### EXERCISE
Would you please output the records exactly as they appear below?

►

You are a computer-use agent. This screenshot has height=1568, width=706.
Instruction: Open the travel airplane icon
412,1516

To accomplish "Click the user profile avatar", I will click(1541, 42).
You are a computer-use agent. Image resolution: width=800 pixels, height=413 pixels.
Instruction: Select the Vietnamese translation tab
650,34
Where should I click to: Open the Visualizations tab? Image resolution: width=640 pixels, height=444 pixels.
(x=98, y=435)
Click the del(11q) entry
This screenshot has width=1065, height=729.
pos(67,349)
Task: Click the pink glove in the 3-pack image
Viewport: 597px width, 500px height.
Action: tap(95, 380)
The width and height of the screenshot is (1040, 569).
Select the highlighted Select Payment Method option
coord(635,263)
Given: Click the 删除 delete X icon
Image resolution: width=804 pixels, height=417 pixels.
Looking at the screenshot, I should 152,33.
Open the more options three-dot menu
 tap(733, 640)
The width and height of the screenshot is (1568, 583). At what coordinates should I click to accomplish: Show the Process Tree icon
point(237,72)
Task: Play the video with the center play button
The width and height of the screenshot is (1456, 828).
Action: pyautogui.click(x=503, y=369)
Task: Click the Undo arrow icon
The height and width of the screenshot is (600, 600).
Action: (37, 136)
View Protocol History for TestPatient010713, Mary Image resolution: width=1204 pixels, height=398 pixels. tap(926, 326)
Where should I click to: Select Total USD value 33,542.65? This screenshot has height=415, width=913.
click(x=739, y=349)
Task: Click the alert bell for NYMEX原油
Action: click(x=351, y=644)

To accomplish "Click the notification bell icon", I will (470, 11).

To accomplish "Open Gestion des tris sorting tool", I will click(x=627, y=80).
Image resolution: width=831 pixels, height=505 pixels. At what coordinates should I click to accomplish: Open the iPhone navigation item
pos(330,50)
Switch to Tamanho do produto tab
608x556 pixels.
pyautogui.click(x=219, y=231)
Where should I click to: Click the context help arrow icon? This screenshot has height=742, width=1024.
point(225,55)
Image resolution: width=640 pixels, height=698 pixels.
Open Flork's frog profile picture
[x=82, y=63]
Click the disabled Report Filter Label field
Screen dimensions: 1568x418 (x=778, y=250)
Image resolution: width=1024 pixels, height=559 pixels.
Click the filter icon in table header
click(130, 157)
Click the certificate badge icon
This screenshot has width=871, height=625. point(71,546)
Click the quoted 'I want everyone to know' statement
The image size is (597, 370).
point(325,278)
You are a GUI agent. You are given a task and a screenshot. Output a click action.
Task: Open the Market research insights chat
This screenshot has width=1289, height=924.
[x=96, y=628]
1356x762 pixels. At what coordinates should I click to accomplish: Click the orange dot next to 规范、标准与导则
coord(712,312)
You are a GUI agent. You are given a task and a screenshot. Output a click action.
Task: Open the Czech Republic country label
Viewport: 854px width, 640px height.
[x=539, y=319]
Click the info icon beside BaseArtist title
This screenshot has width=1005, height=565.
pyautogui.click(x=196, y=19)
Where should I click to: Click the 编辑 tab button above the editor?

◄

### EXPECTED ANSWER
You are a computer-use agent. This screenshot has height=1568, width=706.
Instruction: Open the travel airplane icon
412,1516

To accomplish "Click the user profile avatar", I will click(1541, 42).
You are a computer-use agent. Image resolution: width=800 pixels, height=413 pixels.
Instruction: Select the Vietnamese translation tab
650,34
Where should I click to: Open the Visualizations tab? Image resolution: width=640 pixels, height=444 pixels.
(x=98, y=435)
Click the del(11q) entry
This screenshot has width=1065, height=729.
pos(67,349)
Task: Click the pink glove in the 3-pack image
Viewport: 597px width, 500px height.
Action: tap(95, 380)
The width and height of the screenshot is (1040, 569).
Select the highlighted Select Payment Method option
coord(635,263)
Given: Click the 删除 delete X icon
Image resolution: width=804 pixels, height=417 pixels.
Looking at the screenshot, I should 152,33.
Open the more options three-dot menu
 tap(733, 640)
The width and height of the screenshot is (1568, 583). At what coordinates should I click to accomplish: Show the Process Tree icon
point(237,72)
Task: Play the video with the center play button
The width and height of the screenshot is (1456, 828).
Action: pyautogui.click(x=503, y=369)
Task: Click the Undo arrow icon
The height and width of the screenshot is (600, 600).
Action: (37, 136)
View Protocol History for TestPatient010713, Mary Image resolution: width=1204 pixels, height=398 pixels. tap(926, 326)
Where should I click to: Select Total USD value 33,542.65? This screenshot has height=415, width=913.
click(x=739, y=349)
Task: Click the alert bell for NYMEX原油
Action: click(x=351, y=644)

To accomplish "Click the notification bell icon", I will (470, 11).

To accomplish "Open Gestion des tris sorting tool", I will click(x=627, y=80).
Image resolution: width=831 pixels, height=505 pixels. At what coordinates should I click to accomplish: Open the iPhone navigation item
pos(330,50)
Switch to Tamanho do produto tab
608x556 pixels.
pyautogui.click(x=219, y=231)
Where should I click to: Click the context help arrow icon? This screenshot has height=742, width=1024.
point(225,55)
Image resolution: width=640 pixels, height=698 pixels.
Open Flork's frog profile picture
[x=82, y=63]
Click the disabled Report Filter Label field
Screen dimensions: 1568x418 (x=778, y=250)
Image resolution: width=1024 pixels, height=559 pixels.
Click the filter icon in table header
click(130, 157)
Click the certificate badge icon
This screenshot has width=871, height=625. point(71,546)
Click the quoted 'I want everyone to know' statement
The image size is (597, 370).
point(325,278)
You are a GUI agent. You are given a task and a screenshot. Output a click action.
Task: Open the Market research insights chat
This screenshot has width=1289, height=924.
[x=96, y=628]
1356x762 pixels. At what coordinates should I click to accomplish: Click the orange dot next to 规范、标准与导则
coord(712,312)
You are a GUI agent. You are given a task and a screenshot. Output a click action.
Task: Open the Czech Republic country label
Viewport: 854px width, 640px height.
[x=539, y=319]
Click the info icon beside BaseArtist title
This screenshot has width=1005, height=565.
pyautogui.click(x=196, y=19)
Where should I click to: Click the 编辑 tab button above the editor?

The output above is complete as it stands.